**Supplied material:**
────────────────────
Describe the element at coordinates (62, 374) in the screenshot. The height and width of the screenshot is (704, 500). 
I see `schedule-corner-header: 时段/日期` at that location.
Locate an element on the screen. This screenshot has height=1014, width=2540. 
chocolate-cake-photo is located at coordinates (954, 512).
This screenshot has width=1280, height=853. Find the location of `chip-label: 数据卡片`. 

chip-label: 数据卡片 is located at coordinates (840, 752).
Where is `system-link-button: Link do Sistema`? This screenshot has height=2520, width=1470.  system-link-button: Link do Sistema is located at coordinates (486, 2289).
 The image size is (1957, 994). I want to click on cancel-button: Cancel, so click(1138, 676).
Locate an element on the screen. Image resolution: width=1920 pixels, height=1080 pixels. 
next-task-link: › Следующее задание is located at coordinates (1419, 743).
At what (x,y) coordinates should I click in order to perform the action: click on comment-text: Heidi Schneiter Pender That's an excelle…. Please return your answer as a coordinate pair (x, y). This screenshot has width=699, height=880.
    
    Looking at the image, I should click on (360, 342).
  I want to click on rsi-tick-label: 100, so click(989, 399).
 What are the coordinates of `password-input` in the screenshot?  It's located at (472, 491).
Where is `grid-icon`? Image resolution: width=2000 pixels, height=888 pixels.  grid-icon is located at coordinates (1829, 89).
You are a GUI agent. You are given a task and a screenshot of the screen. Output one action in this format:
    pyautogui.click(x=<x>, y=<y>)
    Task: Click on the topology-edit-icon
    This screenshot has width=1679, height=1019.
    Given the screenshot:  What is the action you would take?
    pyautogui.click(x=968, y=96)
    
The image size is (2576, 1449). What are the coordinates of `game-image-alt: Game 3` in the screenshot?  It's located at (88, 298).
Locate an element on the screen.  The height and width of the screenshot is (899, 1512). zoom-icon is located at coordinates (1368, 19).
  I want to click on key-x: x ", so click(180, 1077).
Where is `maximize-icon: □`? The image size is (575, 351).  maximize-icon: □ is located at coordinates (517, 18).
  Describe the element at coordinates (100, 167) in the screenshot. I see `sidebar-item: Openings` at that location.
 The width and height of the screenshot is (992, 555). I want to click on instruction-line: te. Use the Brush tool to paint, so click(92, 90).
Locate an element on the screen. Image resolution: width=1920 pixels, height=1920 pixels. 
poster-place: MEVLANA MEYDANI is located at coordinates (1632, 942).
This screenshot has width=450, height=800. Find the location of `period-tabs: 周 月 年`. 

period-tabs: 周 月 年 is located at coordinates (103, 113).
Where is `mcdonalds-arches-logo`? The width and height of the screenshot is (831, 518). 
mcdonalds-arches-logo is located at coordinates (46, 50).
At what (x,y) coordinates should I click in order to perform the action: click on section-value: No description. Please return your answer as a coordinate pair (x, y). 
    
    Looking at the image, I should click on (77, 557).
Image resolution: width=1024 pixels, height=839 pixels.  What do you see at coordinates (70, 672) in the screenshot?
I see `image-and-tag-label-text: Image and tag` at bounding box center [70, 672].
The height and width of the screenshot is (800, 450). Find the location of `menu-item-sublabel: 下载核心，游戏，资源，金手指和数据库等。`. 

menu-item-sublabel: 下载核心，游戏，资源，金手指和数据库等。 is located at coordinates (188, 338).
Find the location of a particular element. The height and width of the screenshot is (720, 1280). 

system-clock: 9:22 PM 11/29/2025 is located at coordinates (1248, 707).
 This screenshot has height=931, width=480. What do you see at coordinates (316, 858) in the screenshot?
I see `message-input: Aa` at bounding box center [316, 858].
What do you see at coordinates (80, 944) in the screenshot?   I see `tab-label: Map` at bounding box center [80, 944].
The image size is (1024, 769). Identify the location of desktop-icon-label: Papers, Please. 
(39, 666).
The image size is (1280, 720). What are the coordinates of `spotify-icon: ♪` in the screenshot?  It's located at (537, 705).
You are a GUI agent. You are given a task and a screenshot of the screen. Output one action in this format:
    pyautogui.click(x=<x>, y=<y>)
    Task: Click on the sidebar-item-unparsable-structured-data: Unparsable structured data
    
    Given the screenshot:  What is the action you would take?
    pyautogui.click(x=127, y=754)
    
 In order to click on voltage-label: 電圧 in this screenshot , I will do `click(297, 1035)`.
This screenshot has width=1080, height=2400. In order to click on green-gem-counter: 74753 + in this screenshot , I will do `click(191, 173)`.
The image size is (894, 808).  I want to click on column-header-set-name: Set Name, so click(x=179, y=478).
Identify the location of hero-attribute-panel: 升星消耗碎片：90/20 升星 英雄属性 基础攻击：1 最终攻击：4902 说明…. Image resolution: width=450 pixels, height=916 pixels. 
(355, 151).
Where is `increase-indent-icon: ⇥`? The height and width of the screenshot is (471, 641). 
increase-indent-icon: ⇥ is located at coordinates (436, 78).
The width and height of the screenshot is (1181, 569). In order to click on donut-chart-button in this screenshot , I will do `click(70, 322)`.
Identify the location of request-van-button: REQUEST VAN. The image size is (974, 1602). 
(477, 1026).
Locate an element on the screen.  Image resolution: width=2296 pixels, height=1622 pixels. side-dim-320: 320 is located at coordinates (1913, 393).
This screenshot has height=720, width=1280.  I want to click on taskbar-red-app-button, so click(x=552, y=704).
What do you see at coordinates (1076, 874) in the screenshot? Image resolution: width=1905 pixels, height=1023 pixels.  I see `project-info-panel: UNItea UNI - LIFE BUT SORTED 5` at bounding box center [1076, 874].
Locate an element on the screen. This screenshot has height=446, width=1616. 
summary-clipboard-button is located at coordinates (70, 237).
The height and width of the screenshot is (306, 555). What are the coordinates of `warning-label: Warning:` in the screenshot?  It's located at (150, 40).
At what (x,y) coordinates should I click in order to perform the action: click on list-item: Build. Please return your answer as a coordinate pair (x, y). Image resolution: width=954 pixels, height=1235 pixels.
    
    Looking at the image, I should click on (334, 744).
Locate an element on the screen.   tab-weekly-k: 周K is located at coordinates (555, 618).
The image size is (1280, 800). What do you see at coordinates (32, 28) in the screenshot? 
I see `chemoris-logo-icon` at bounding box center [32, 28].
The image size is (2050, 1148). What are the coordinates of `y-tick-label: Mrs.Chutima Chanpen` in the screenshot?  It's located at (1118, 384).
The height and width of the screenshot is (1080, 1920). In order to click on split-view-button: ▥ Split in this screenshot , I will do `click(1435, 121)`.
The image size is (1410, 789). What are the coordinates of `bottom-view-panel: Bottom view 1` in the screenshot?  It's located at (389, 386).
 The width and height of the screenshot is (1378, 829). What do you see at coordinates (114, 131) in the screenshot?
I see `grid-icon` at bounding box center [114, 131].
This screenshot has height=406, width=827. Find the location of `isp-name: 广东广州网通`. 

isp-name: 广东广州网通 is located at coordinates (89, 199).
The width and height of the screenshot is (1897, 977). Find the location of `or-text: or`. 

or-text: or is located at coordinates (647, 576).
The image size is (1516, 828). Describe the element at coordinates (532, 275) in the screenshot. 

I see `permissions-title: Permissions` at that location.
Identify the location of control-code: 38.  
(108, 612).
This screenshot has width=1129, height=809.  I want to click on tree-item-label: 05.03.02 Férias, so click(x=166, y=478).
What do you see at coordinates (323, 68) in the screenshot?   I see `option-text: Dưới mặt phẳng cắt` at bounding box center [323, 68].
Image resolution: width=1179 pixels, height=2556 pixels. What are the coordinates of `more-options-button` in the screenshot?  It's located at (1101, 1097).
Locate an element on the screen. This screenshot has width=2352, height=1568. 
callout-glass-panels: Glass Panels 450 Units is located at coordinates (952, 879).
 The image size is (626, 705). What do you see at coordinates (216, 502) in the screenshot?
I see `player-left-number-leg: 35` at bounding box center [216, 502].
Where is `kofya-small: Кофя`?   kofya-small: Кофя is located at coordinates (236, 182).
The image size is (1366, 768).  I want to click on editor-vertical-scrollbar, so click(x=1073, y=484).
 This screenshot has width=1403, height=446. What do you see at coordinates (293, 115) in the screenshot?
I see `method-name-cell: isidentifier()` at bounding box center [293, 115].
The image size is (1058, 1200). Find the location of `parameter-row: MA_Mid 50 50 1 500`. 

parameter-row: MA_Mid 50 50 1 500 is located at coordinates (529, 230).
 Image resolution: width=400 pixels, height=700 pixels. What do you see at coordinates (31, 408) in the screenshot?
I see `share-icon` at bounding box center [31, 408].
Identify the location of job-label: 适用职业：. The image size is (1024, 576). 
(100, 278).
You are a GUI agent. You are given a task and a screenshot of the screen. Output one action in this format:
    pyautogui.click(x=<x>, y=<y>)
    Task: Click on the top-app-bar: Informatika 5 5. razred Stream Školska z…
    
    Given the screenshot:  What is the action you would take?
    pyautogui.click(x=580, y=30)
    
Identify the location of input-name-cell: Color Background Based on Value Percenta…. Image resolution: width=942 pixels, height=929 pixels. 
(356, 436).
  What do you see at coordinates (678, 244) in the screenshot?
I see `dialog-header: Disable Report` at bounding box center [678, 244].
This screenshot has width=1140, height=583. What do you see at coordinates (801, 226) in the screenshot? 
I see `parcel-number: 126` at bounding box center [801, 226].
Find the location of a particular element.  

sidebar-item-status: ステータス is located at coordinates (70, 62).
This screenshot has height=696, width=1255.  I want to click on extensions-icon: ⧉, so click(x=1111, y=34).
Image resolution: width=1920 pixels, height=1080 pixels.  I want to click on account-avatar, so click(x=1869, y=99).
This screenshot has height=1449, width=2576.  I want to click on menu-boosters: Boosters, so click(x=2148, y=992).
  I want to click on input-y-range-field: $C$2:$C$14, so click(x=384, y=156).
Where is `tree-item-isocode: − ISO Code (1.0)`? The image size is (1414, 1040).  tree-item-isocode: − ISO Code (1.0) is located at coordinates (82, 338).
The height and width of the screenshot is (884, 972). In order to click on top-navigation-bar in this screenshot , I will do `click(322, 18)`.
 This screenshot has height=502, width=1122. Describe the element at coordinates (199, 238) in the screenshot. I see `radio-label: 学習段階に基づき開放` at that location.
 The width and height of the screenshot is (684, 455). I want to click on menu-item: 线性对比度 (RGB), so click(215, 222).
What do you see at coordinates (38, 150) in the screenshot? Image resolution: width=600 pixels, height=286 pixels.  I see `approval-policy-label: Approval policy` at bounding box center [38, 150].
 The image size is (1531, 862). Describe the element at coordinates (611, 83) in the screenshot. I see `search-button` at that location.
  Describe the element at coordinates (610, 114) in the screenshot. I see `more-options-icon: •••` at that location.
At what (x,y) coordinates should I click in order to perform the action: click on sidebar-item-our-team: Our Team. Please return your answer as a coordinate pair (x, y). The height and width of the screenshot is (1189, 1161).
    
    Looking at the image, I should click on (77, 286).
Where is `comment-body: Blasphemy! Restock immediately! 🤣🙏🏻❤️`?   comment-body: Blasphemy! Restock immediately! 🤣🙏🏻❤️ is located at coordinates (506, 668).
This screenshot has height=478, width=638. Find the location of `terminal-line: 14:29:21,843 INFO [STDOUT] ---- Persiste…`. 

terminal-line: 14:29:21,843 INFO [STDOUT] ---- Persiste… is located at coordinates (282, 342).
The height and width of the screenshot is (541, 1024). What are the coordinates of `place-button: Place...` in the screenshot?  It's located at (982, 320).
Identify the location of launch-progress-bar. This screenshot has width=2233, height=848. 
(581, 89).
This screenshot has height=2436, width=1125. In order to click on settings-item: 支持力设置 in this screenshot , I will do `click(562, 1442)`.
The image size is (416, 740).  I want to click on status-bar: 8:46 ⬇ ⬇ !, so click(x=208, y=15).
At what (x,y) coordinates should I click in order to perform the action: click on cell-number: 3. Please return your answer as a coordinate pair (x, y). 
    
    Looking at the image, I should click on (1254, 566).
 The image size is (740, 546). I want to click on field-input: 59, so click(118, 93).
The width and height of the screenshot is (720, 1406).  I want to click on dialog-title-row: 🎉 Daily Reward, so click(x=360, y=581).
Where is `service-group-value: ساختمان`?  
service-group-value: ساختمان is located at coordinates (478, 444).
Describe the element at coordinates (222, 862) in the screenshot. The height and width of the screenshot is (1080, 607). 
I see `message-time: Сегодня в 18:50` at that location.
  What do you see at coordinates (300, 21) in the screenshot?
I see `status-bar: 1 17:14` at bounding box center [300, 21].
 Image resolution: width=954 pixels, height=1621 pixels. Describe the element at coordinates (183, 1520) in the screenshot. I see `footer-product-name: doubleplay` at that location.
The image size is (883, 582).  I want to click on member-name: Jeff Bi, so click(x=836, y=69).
────────────────────
**What to work on:** Reproduce the listing above verbatim, starting at its first line and ending with the line that contains "chip-label: 数据卡片 is", both ends included.

**Solution for this task:**
Describe the element at coordinates (62, 374) in the screenshot. The height and width of the screenshot is (704, 500). 
I see `schedule-corner-header: 时段/日期` at that location.
Locate an element on the screen. This screenshot has height=1014, width=2540. 
chocolate-cake-photo is located at coordinates (954, 512).
This screenshot has width=1280, height=853. Find the location of `chip-label: 数据卡片`. 

chip-label: 数据卡片 is located at coordinates (840, 752).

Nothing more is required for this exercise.